Heloiza Candeia Ruthes,a Herisson Ferreira dos Santos,b Victor Almeida De Araujo,a,c* Maximiliano dos Anjos Azambuja,d Vinicius Borges de Moura Aquino,e Eduardo Chahud,f Luiz Antônio Melgaço Nunes Branco,f Higor Rogério Favarim,c Cristiane Inácio de Campos,c Francisco Antonio Rocco Lahr,g and André Luis Christoforo a

Tropical species are widely used in construction, and their physical and mechanical properties have been important characteristics with direct impact on the design of structures, especially the strength and stiffness of wood applied in them. Tests to obtain both parameters are conducted under ABNT NBR 7190 (1997) guidelines in Brazil, being rarely found in some research centers because of the higher costs of testing equipment. For instance, the toughness test depends on equipment with a pendulum, whose device requires accuracy and maintenance for reliable analyses. This paper aims to estimate toughness through another property more easily found, given by the compression strength parallel to the grain. For this, 20 tropical wood species of the South American region were used to obtain initial values of these properties. The characteristic values of the compression strength parallel to the grain as well as linear and quadratic regression models were obtained. Statistical analysis was performed and confirmed that a linear model gave better predictions than a quadratic model.

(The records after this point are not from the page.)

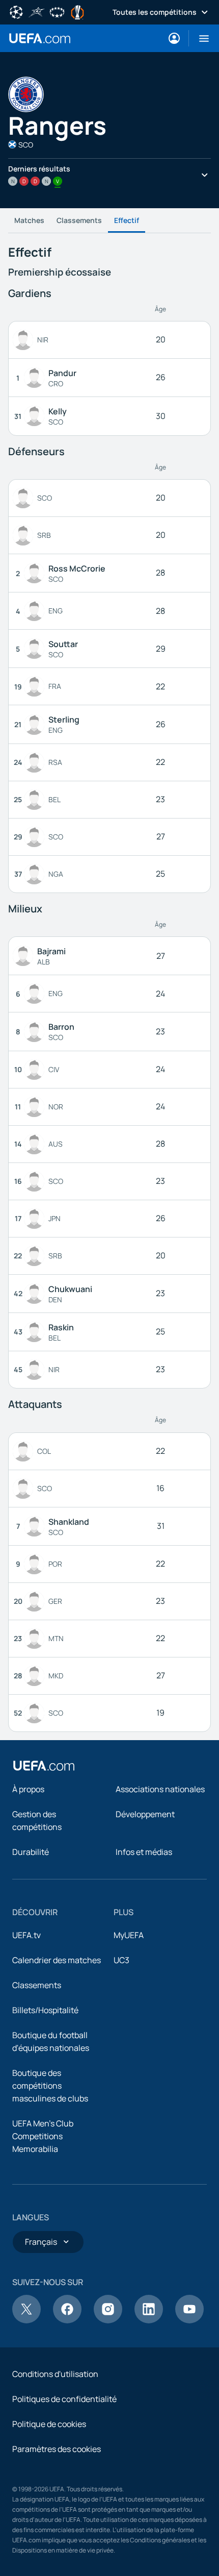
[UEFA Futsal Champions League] (37, 11)
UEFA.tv (26, 1935)
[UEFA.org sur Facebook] (67, 2320)
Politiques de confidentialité (64, 2399)
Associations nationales (160, 1789)
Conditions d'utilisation (55, 2374)
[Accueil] (43, 1766)
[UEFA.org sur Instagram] (108, 2320)
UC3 (121, 1960)
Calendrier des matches (56, 1960)
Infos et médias (144, 1851)
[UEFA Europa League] (77, 11)
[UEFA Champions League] (16, 11)
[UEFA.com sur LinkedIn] (148, 2320)
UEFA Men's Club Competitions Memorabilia (42, 2136)
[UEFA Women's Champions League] (57, 11)
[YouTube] (189, 2320)
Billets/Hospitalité (45, 2010)
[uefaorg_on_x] (26, 2320)
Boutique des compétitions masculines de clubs (50, 2085)
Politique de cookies (49, 2424)
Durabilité (30, 1851)
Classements (79, 220)
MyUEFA (129, 1935)
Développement (145, 1814)
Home (39, 38)
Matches (29, 220)
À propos (28, 1789)
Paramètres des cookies (56, 2449)
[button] (200, 38)
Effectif (126, 220)
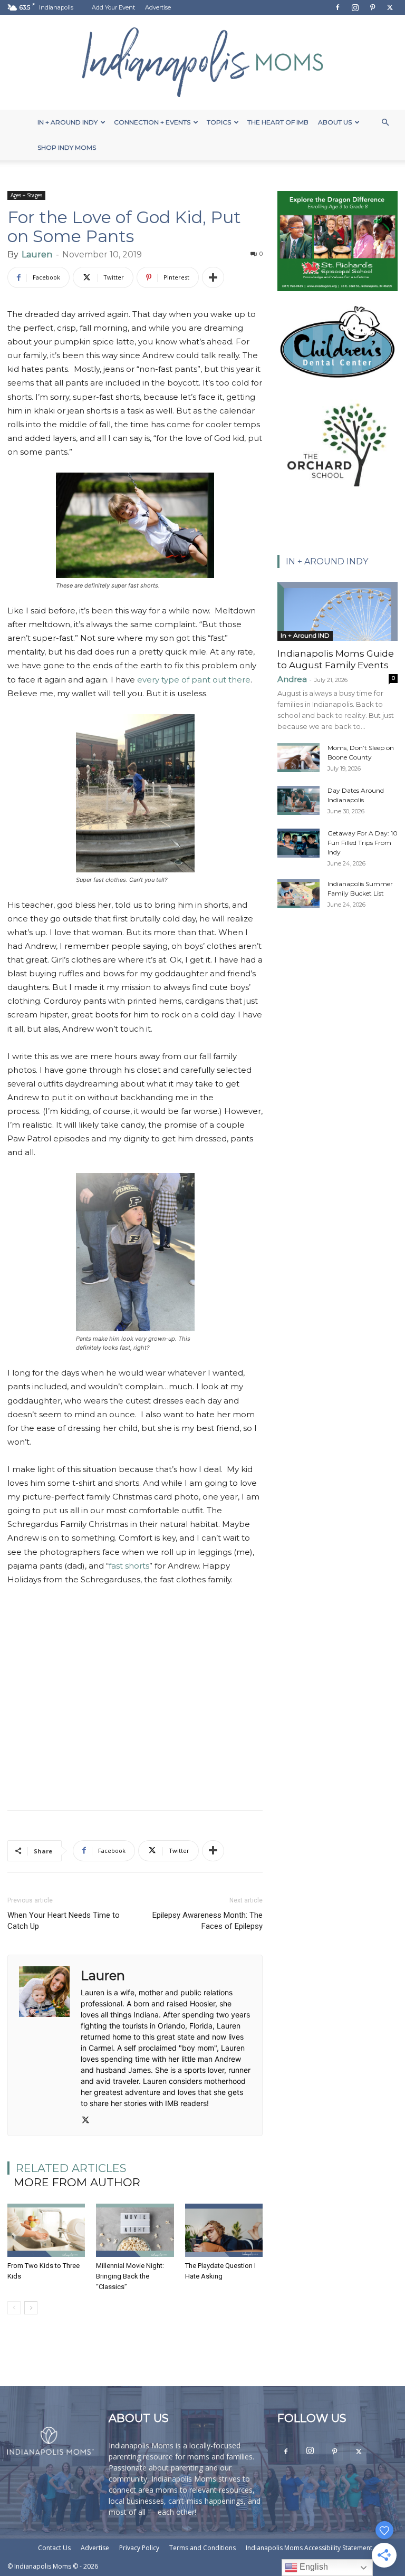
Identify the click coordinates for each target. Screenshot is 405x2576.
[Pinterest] (372, 7)
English (312, 2566)
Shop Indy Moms (66, 147)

DOI: 10.15376/biores.18.2.3590-3597

Keywords: Toughness; Compressive strength; Regression models; Tropical woods; Characterization

Contact information: a: Department of Civil Engineering, Federal University of São Carlos, São Carlos, Brazil; b: Federal Institute of Education, Science and Technology of Rondônia, Ariquemes, Brazil; c: Science and Engineering Institute, São Paulo State University, Itapeva, Brazil; d: Department of Civil Engineering, São Paulo State University, Bauru, Brazil; e: Araguaia Engineering Institute, Federal University of Southern and Southeastern Pará, Santana do Araguaia, Brazil; f: Department of Civil Engineering, Federal University of Minas Gerais, Belo Horizonte, Brazil; g: Department of Structural Engineering, University of São Paulo, São Carlos, Brazil; *Corresponding author: va.araujo@unesp.br

INTRODUCTION

Because of extensive forests with numerous species, Brazil is among the largest global wood producers. Wood is used in construction due to its adequate performance.

Solid woods, from natural and processed types, are indispensable materials for 17 different timber construction techniques. Timber buildings are produced through a rich possibility of exotic and native woods. About 50 wood species have been commercially utilized in Brazil, including 40 species naturally originating in this tropical region (De Araujo 2021a,b). This diversity justifies the importance of knowing physico-mechanical properties for projects of timber structures (Dias and Lahr 2004).

Testing equipment is usually expensive and available in well-developed research centers. The complete wood characterization is a complex activity, mainly because of the lack of laboratories with the specific machines to perform all the tests and their involved high costs (Christoforo et al. 2017). The resistance to compression parallel to the grain (fc0) and toughness (W) are among those important properties of wood for construction.

These structural properties are determined through tests prescribed by the Brazilian standard document for timber structures (ABNT NBR 7190, 1997). Obtaining the compression strength parallel to the grain is performed with a universal testing machine, which is usually available in structural laboratories. Toughness is defined as the energy required to fracture a specimen. This quantity is hard to obtain because the same standard test for its determination must be performed in the radial and tangential directions with the aid of a pendulum machine with a capacity three to five times greater than the energy required to break the specimen by bending.

The use of non-destructive tests can facilitate the prediction and/or attainment of properties (Teles 2014; Chen and Guo 2017). However, performing this type of test also requires the use of unique equipment that is often costly. In this context, several studies have shown that it is possible to estimate a property that is difficult to obtain through another that is more easily obtained by means of regression models with significant adjustments (Almeida et al. 2014; Wolenski et al. 2020; Lahr et al. 2021).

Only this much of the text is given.